With the pictures excluded, repeat every entry exactly.

- Opening Delimiter -

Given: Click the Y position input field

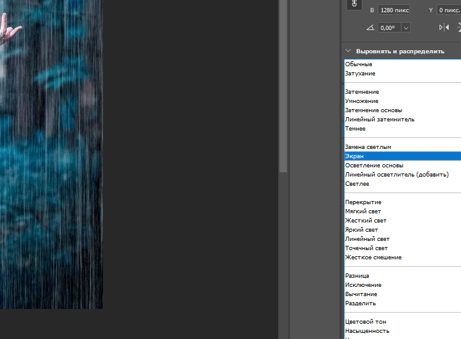Looking at the screenshot, I should point(449,10).
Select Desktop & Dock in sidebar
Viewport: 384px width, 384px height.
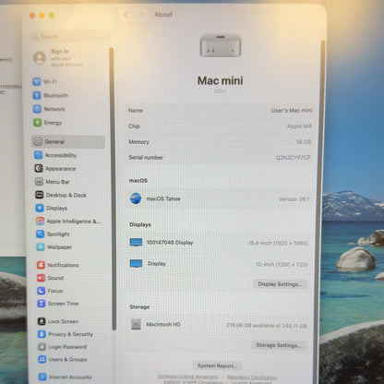coord(61,195)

- Closing Delimiter -

# Final answer:
Given: Click the Y position input field

Looking at the screenshot, I should point(449,10).
Select Desktop & Dock in sidebar
Viewport: 384px width, 384px height.
coord(61,195)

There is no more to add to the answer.